Sind bei beiden PB-Teilnehmern die gleichen Profibus-Eigenschaften (Baudrate und Timings) eingestellt?

Harald


----------



## engntkz (29 Mai 2019)

Die DP Schnittstelle vom Roboter ist auf Slave eingestellt und von der Gießmaschine auf Master..
3132C-DP ist die CPU vom Roboter, aber für TIA gibt es keine GSD Datei bzw. habe keine HSP für diese CPU gefunden.
4 Byte werden gesendet 4 Byte werden empfangen.
Durchgang habe ich überprüft -> Passt
Rack = 0 Steckplatz = 2 bzw. DP auf X2..
Wie kann man denn beim Simatic Manager die TSAP ändern?


----------



## engntkz (29 Mai 2019)

Baudrate ist auf 1,5


----------



## engntkz (29 Mai 2019)

Anhang anzeigen 45966

Das ist die Konfiguration von Slave CPU, jedoch mit dem alten Master CPU
Kann das der Fehler sein?


----------



## engntkz (29 Mai 2019)

Anhang anzeigen 45967

Bei Station steht noch der alte CPU Name..
Muss ich das ändern, löschen bzw. wie kann man das ändern?
Wie muss ich das machen, dass die beiden kommunizieren miteinander?


----------



## PN/DP (29 Mai 2019)

engntkz schrieb:


> Die DP Schnittstelle vom Roboter ist auf Slave eingestellt und von der Gießmaschine auf Master..
> 3132C-DP ist die CPU vom Roboter, aber für TIA gibt es keine GSD Datei bzw. habe keine HSP für diese CPU gefunden.
> 4 Byte werden gesendet 4 Byte werden empfangen.

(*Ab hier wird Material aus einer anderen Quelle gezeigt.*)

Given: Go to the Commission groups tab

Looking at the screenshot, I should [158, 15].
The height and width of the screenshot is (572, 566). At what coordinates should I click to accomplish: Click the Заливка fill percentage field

Die Roboter-CPU 313C-2DP (313-6CE01) möchte/muß als Profibus-DP-Slave angesprochen werden, wie Du bei der Konfiguration der MS-Austausch-E/A sehen kannst (*) (Dein Bild in #14). PUT/GET geht nicht.

Gibt es für den Roboter keine Beschreibung wie der DP-Master angebunden werden muß??? Da muß ja auch die Bedeutung der je 8 E/A-Worte beschrieben sein. Wo hast Du das her mit den je 4 Byte??

Ich vermute, der DP-Slave-Stellvertreter für Dein altes Schätzchen 313-6CE01 muß in TIA per GSD-Datei projektiert werden, eventuell geht Projektierung als 313-6CF03.
TIA kennt die alte CPU 313-6CE01 nicht. Falls in Deinem TIA die 313-6CF03 drin ist, dann kannst Du diese mal probieren. Die könnte gehen.
Die in TIA enthaltenen 313C CPU ab 313-6CG04 funktionieren nicht als Stellvertreter, weil die eine andere Profibus-Ident-Nr haben. (Deine CPU hat die Ident-Nr 0x80D0)

Falls Du die GSD-Datei brauchst, dann musst Du diese GSD-Datei nehmen:
PROFIBUS GSD-Dateien : SIMATIC
die fünfte ZIP-Datei
Stationstyp: *CPU 313-2C DP*, Best.-Nr.: 6ES7 313-6C***-0AB0, Version: V1.4 (10/2007), CPU313-2C.ZIP


(*) Konsistenz "8 Wort Gesamt" - kann die 1215C das alleine? Vermutlich muß da DPWR_DAT und DPRD_DAT aufgerufen werden.

Harald


----------



## engntkz (29 Mai 2019)

also kann ich die konfiguration im Simatic Manager so lassen wie es ist ? und im TIA Portal die CPU anlegen mit der GSD Datei - kann ich bei Partner den Slave finden (bei der Konfiguration)


----------



## PN/DP (29 Mai 2019)

Im Simatic Manager lässt Du die Konfiguration so wie sie ist (bzw. original war).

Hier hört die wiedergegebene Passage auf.